On Thu, Aug 11, 2016 at 01:35:16PM +0200, Jan Hubicka wrote:
> > On Mon, Jun 6, 2016 at 3:19 AM, Jan Hubicka <[email protected]> wrote:
> > > Hi,
> > > while looking into profile mismatches introduced by the backward
> > > threading pass
> > > I noticed that the heuristics seems quite simplistics. First it should be
> > > profile sensitive and disallow duplication when optimizing cold paths.
> > > Second
> > > it should use estimate_num_insns because gimple statement count is not
> > > really
> > > very realistic estimate of final code size effect and third there seems
> > > to be
> > > no reason to disable the pass for functions optimized for size.
> > >
> > > If we block duplication for more than 1 insns for size optimized paths
> > > the pass
> > > is able to do majority of threading decisions that are for free and
> > > improve codegen.
> > > The code size benefit was between 0.5% to 2.7% on testcases I tried
> > > (tramp3d,
> > > GCC modules, xlanancbmk and some other stuff around my hd).
> > >
> > > Bootstrapped/regtested x86_64-linux, seems sane?
> > >
> > > The pass should also avoid calling cleanup_cfg when no trheading was done
> > > and i do not see why it is guarded by expensive_optimizations. What are
> > > the
> > > main compile time complexity limitations?
> >
> > This patch caused a huge regression (~11%) on coremarks on ThunderX.
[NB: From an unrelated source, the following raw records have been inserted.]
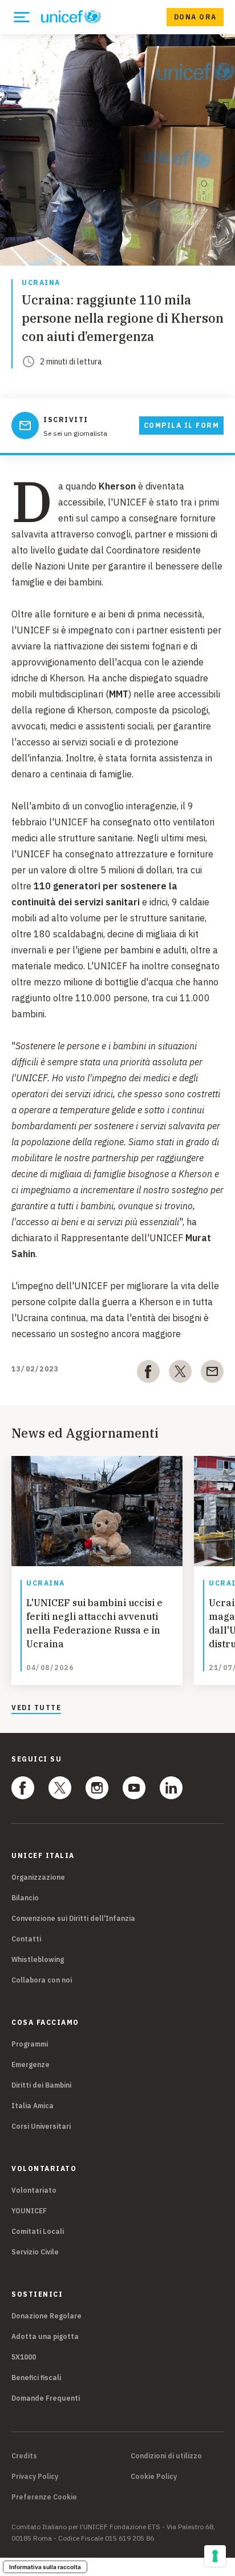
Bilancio (25, 1897)
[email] (212, 1373)
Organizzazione (38, 1877)
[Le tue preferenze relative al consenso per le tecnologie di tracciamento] (215, 2556)
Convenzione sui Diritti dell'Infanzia (73, 1918)
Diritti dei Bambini (41, 2085)
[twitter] (180, 1373)
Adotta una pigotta (45, 2336)
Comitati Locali (37, 2231)
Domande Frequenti (45, 2398)
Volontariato (33, 2190)
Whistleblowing (37, 1959)
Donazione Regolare (46, 2316)
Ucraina (41, 283)
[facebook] (148, 1373)
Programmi (29, 2044)
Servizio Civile (35, 2252)
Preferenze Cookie (44, 2497)
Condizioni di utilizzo (166, 2456)
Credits (24, 2456)
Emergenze (30, 2064)
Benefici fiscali (36, 2377)
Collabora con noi (41, 1980)
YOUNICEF (29, 2210)
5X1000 (23, 2357)
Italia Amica (32, 2105)
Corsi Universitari (41, 2126)
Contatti (26, 1939)
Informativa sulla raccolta (45, 2566)
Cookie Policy (154, 2476)
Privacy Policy (34, 2476)
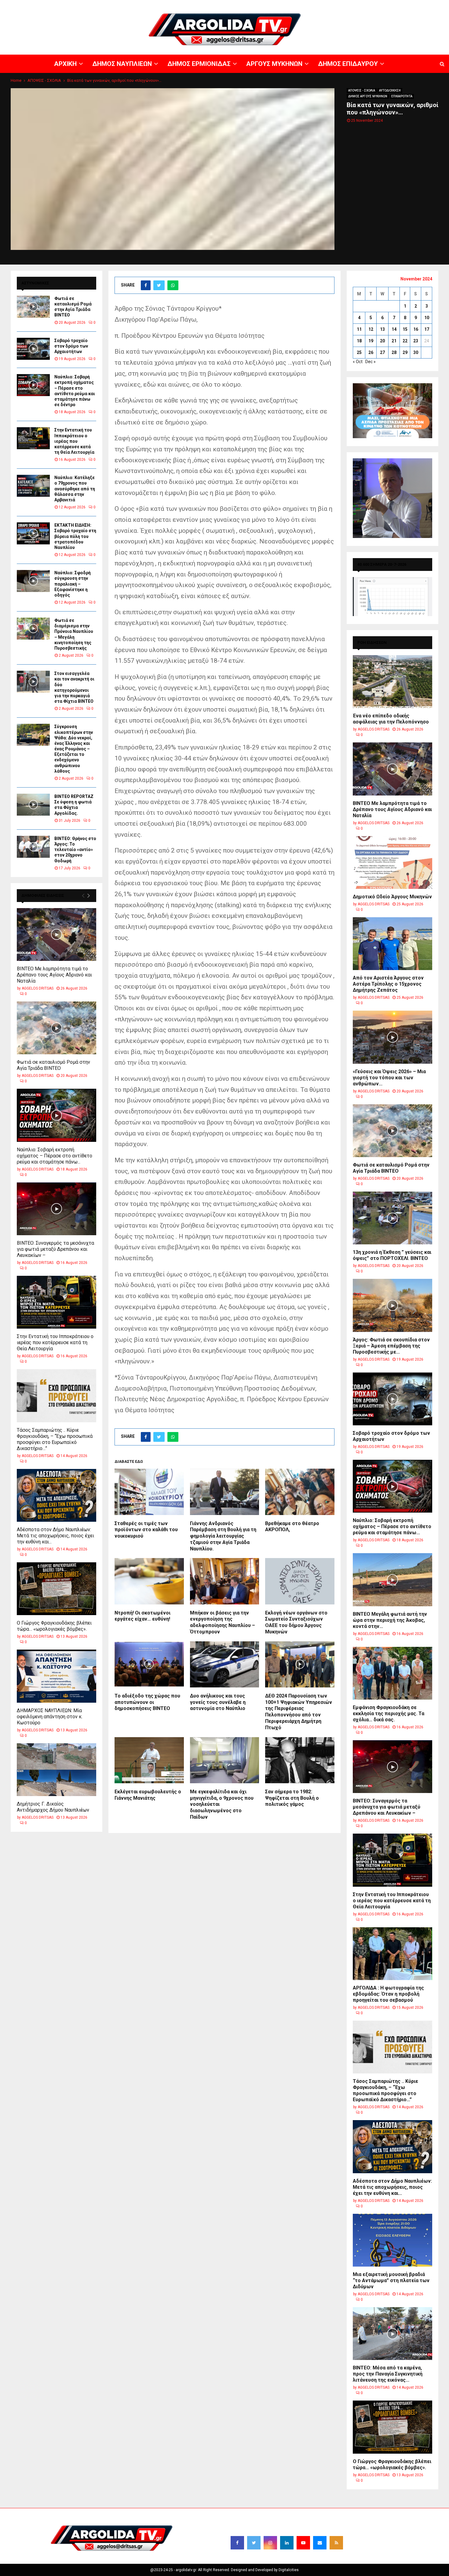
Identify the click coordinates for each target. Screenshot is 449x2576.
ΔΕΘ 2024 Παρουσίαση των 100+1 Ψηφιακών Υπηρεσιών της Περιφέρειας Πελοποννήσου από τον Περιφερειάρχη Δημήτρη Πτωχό (298, 1711)
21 (394, 340)
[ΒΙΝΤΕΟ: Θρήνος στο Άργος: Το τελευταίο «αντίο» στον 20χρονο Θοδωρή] (33, 847)
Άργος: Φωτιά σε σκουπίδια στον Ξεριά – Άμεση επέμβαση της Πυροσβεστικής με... (391, 1346)
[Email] (320, 2542)
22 (405, 340)
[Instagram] (270, 2542)
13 (382, 329)
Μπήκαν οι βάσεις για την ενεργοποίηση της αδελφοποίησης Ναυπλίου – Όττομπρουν (222, 1622)
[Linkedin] (287, 2542)
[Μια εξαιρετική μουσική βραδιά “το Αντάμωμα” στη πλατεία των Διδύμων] (392, 2240)
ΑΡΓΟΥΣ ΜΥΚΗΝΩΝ (338, 4)
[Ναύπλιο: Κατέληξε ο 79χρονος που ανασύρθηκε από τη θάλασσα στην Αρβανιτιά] (33, 486)
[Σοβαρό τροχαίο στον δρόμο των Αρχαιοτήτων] (33, 349)
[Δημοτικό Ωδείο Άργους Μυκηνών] (392, 862)
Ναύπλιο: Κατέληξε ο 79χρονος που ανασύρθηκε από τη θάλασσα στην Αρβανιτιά (74, 488)
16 (415, 329)
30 (415, 352)
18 (359, 340)
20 (382, 340)
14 (394, 329)
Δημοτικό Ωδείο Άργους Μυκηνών (392, 897)
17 (426, 329)
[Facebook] (237, 2542)
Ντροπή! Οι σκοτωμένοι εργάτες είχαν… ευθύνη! (142, 1616)
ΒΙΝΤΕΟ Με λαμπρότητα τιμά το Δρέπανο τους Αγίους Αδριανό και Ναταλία (54, 975)
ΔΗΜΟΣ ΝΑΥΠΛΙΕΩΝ (259, 4)
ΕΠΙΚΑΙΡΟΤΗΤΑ (401, 96)
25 (359, 352)
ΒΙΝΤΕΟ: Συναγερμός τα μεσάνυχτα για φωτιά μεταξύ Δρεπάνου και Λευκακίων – (55, 1249)
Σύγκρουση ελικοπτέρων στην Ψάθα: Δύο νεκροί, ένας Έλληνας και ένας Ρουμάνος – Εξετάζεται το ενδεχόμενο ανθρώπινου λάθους (73, 749)
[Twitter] (254, 2542)
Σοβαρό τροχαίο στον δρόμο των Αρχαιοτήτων (71, 346)
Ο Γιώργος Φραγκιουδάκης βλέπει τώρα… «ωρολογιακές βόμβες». (54, 1626)
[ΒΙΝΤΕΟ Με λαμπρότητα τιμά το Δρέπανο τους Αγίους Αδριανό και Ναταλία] (56, 934)
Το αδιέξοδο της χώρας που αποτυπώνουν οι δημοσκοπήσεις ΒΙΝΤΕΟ (147, 1702)
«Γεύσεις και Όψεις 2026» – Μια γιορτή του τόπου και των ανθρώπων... (389, 1078)
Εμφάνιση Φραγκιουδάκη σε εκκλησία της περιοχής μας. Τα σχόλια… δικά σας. (388, 1714)
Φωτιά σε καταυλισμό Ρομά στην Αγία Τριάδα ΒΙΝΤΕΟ (53, 1065)
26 (370, 352)
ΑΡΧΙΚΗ (230, 4)
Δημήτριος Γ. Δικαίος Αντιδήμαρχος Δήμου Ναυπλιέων (53, 1807)
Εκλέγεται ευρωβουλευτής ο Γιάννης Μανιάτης (148, 1795)
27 (382, 352)
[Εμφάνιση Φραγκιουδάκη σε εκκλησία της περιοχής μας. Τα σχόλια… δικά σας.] (392, 1673)
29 (405, 352)
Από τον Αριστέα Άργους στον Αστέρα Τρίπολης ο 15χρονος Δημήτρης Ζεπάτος (388, 984)
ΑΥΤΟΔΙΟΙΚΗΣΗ (390, 90)
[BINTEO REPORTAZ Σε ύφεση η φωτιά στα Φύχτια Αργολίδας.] (33, 805)
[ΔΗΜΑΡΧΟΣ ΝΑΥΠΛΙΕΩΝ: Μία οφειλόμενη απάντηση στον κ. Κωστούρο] (56, 1676)
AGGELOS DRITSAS (37, 988)
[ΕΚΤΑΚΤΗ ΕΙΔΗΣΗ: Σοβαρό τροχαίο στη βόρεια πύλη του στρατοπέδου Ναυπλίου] (33, 533)
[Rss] (336, 2542)
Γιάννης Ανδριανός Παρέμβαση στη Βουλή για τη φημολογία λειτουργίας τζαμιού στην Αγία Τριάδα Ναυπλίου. (223, 1536)
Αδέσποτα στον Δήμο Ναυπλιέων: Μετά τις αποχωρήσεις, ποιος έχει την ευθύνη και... (55, 1536)
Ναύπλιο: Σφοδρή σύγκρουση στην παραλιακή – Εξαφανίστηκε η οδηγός (72, 583)
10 (426, 317)
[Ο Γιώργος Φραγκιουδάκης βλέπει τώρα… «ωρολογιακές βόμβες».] (56, 1588)
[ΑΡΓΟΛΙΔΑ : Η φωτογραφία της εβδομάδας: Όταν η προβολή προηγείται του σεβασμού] (392, 1953)
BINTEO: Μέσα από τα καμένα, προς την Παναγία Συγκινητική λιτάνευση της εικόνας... (387, 2374)
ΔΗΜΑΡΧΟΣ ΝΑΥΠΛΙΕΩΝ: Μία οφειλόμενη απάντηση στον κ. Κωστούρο (49, 1717)
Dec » (370, 361)
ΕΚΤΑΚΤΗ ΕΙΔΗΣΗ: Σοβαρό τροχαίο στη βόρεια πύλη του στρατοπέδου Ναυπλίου (75, 536)
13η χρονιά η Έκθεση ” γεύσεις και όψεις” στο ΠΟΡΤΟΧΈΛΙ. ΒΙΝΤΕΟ (392, 1255)
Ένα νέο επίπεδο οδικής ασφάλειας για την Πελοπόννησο (391, 719)
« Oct (358, 361)
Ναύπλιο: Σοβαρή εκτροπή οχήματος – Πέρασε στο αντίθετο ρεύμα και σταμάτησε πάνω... (54, 1156)
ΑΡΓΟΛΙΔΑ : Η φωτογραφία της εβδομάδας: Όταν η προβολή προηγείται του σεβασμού (388, 1994)
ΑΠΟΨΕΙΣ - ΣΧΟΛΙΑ (361, 90)
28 (394, 352)
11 (359, 329)
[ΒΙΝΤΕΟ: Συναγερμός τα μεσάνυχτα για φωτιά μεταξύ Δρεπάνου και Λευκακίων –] (56, 1208)
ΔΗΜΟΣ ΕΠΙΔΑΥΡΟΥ (375, 4)
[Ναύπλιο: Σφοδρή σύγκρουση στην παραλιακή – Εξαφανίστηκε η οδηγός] (33, 581)
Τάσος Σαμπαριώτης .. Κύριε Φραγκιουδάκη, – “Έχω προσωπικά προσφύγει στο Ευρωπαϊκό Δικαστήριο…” (55, 1439)
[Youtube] (303, 2542)
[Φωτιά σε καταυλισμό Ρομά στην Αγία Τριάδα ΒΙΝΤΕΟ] (33, 307)
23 (415, 340)
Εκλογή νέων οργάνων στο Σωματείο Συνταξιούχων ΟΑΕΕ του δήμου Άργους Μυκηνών (296, 1622)
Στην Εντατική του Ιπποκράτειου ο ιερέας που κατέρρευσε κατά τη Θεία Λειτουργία (74, 441)
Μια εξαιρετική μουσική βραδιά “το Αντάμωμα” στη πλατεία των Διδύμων (391, 2280)
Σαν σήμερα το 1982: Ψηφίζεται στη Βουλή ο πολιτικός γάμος (292, 1798)
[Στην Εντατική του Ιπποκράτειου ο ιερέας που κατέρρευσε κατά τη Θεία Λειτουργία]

> > I assume other targets too.
> > Basically it looks like the path is no longer thread jumped.
>
> Sorry for late reply. I checked our periodic testers and the patch seems more
> or less performance neutral with some code size improvements. Can you point
> me to the path that is no longer crossjumped? I added diag output, so you
> should see the reason why the path was considered unprofitable - either it
> was cold or we exceeded the maximal size. The size is largely untuned, so
> perhaps we can just adjust it.
Yes, it is going to be the "cold" edge heuristic that does it.
FSM jump-thread path not considered: duplication of 18 insns is needed and
optimizing for size.
For whatever reason, in the case of the edges in this benchmark,
if I dump EDGE_FREQUENCY for the rejected edges in thread2 that we used to
accept they have frequency 0 (!).
This happens because the source block of the edge (the controlling switch)
has frequency 0:
;; basic block 7, loop depth 3, count 0, freq 0
;; prev block 6, next block 8, flags: (NEW, REACHABLE)
;; pred: 5 [95.0%] (FALSE_VALUE,EXECUTABLE)
switch (state_504) <default: <L31>, case 0: <L24>, case 2: <L25>, case 3:
<L28>, case 4: <L26>, case 5: <L27>, case 6: <L29>, case 7: <L30>>
;; succ: 36 [12.5%] (EXECUTABLE)
;; 8 [12.5%] (EXECUTABLE)
;; 18 [12.5%] (EXECUTABLE)
;; 30 [12.5%] (EXECUTABLE)
;; 22 [12.5%] (EXECUTABLE)
;; 26 [12.5%] (EXECUTABLE)
;; 32 [12.5%] (EXECUTABLE)
;; 34 [12.5%] (EXECUTABLE)
It looks like it is thread1 that creates these blocks with empty
frequency information.
I haven't managed to find a reduced testcase that shows this issue.
Thanks,
James